Tuesday, June 22, 2010


When the British were dealing with rebellious "patriots" in their American colonies, this is exactly the kind of authority the crown gave to its military to suppress insurrection.

Our government "leaders" refuse to go after the criminal activities that fund terrorism (because too much of that money lands in the pockets of our politicians in Washington via bribes and illicit paybacks), but they will target the American people with laws that violate the rights of the accused.

And remember - just because you are accused does not mean you are guilty. Guilt is supposed to be proven in a court of law.

Not anymore - an accusation means you get sent to a military brig, and possibly to Guantanamo. You can be subjected to "enhanced interrogation" - which is mild torture, except that we define torture to exclude the techniques that are called "enhanced interrogation" - and you will confess to something, just to get the "enhanced interrogation" to stop.

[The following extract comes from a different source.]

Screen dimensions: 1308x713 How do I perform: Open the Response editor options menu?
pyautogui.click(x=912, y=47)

This is how it worked in the colonies, that drove us to independence: an accusation meant handing you over to military authorities for interrogation.

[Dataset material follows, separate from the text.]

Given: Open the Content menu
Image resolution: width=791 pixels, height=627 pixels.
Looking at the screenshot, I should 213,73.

This is how it worked in the Soviet Union; this is how it is now in China, North Korea, Iran, Uzbekistan, and many other places: the accused is taken into custody and coerced into confession; the accused has no rights, it is the state that needs protection.

We must have liked it in the 1700's because we're bringing it back.

(a) Military Custody Requirement- Whenever within the United States, its territories, and possessions, or outside the territorial limits of the United States, an individual is captured or otherwise comes into the custody or under the effective control of the United States who is suspected of engaging in hostilities against the United States or its coalition partners through an act of terrorism, or by other means in violation of the laws of war, or of purposely and materially supporting such hostilities, and who may be an unprivileged enemy belligerent, the individual shall be placed in military custody for purposes of initial interrogation and determination of status in accordance with the provisions of this Act.

Check this out.

Or, do a search on S.3081.IS and see what you come up with.

By the way - can you tell me which of our Constitutional "safeguards" this violates? You have, after all, read the Constitution - right?

(3) INAPPLICABILITY OF CERTAIN STATEMENT AND RIGHTS - An individual who is suspected of being an unprivileged enemy belligerent shall not, during interrogation under this subsection, be provided the statement required by Miranda v. Arizona (384 U.S. 436 (1966)) or otherwise be informed of any rights that the individual may or may not have to counsel or to remain silent consistent with Miranda v. Arizona.